I turned around, bringing my hands up to my face and wiping it once more for good measure as the last of my tears fell. “Is that what you think I want? To be spoiled?”
He nodded once, but he didn’t say anything.
“Being spoiled is nice, I’ll admit. Because every girl, no matter who they are or how down-to-earth they claim to be, likes to be pampered every once in a while. But I don’t need that, Brody. I never have.”
Before us, a bluish, purplish glow was consuming the night sky, stretching far and wide and covering every inch of the land that surrounded us. I stared up at it, wrapped up in the arms of the boy I loved and feeling like I was on top of the world and at rock bottom all at the same time, and I tried to figure out how it was even possible to feel so high and so low simultaneously without completely shattering into a million pieces.
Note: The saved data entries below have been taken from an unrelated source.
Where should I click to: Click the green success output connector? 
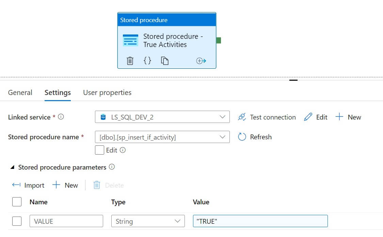pyautogui.click(x=219, y=41)
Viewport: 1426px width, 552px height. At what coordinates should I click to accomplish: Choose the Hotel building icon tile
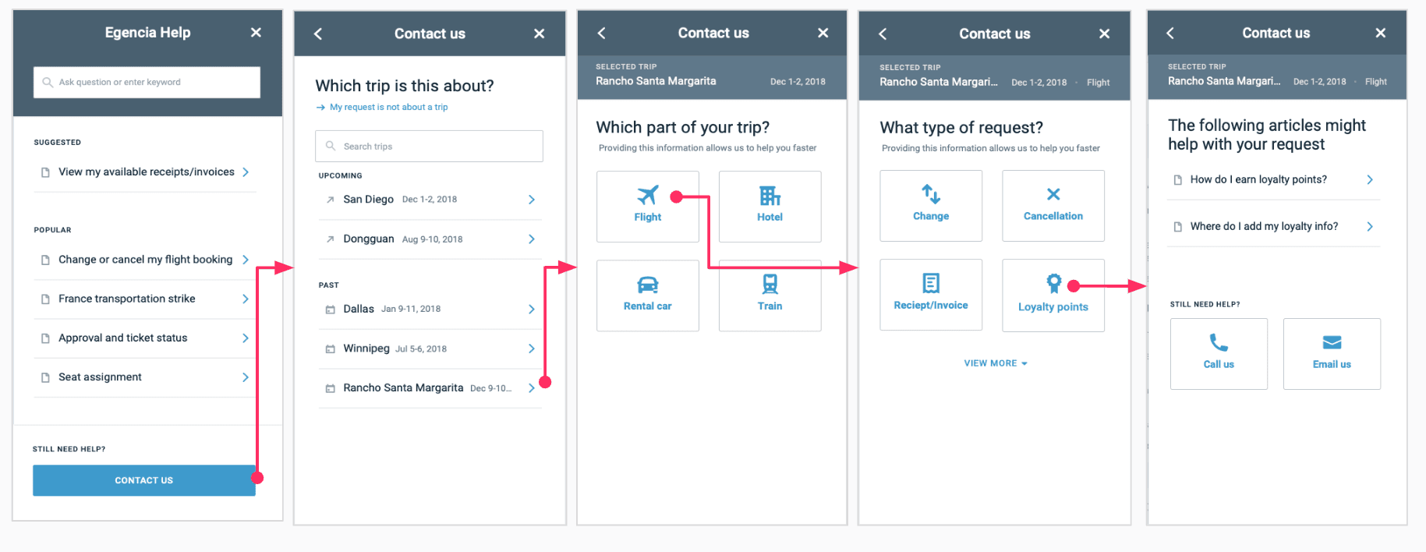(x=770, y=207)
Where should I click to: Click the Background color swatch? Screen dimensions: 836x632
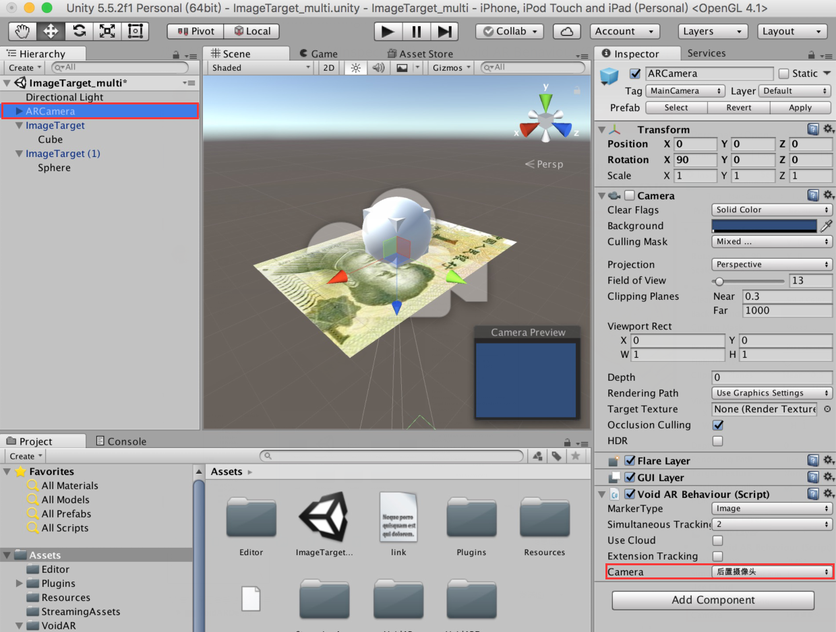764,226
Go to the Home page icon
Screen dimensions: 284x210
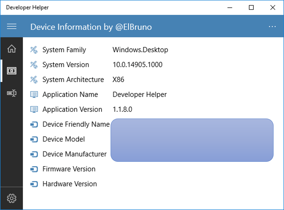coord(12,49)
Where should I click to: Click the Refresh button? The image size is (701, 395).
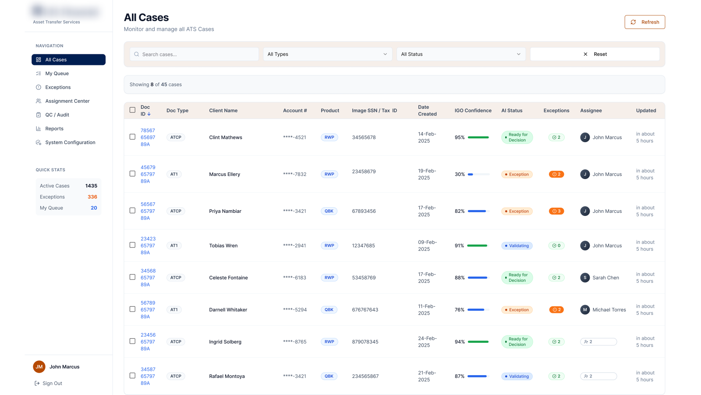pos(644,22)
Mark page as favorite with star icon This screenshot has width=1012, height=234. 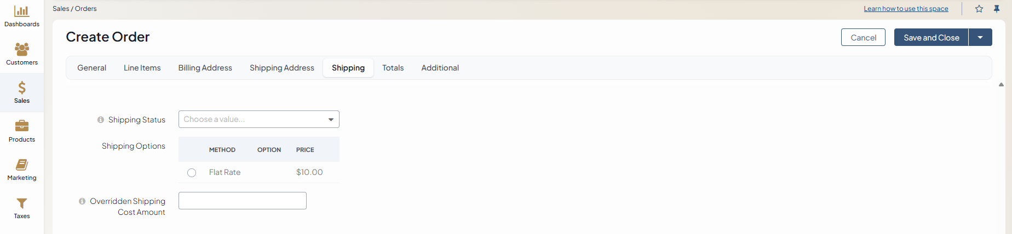click(x=979, y=9)
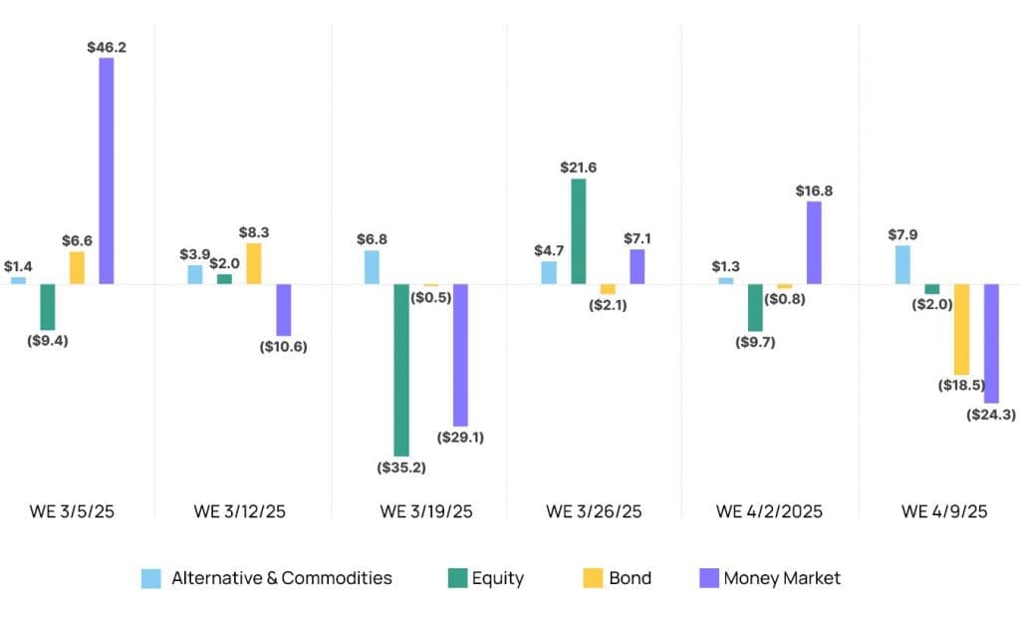Select the $7.9 Alternative & Commodities bar
1020x634 pixels.
click(x=902, y=264)
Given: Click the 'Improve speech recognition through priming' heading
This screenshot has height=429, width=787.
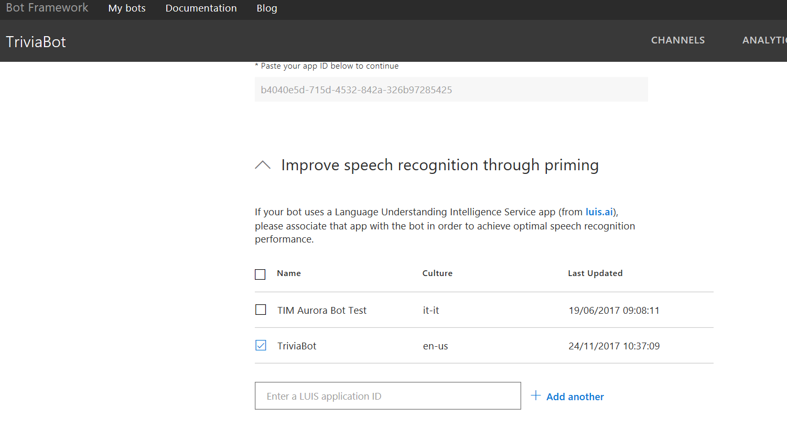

And there I was again, afraid to hold on to him, and terrified to move on from him even though my feet were halfway out the door. It was a never-ending cycle, and I still had yet to decide if I was ready to finally break it. Because more than anything, more than there were clouds in the sky and grass on the ground and more than there were people in Heaven and people in Hell, I knew. I
knew
that I had to be the one to do it. I was the only one with the power to end the game we’d been playing all our lives once and for all.
Brody planted another kiss to my temple, and when he did, that was when I saw it. One by one, they broke through, first just a tiny, insignificant speck in the giant sea of purple and blue, and then more followed, forcing the darkness out with the immensity of their light. It was just a start, but I felt it, and I knew that he felt it too. The stars in the sky were a symbol of what little hope we had left. But as long as they burned bright, hope was still alive.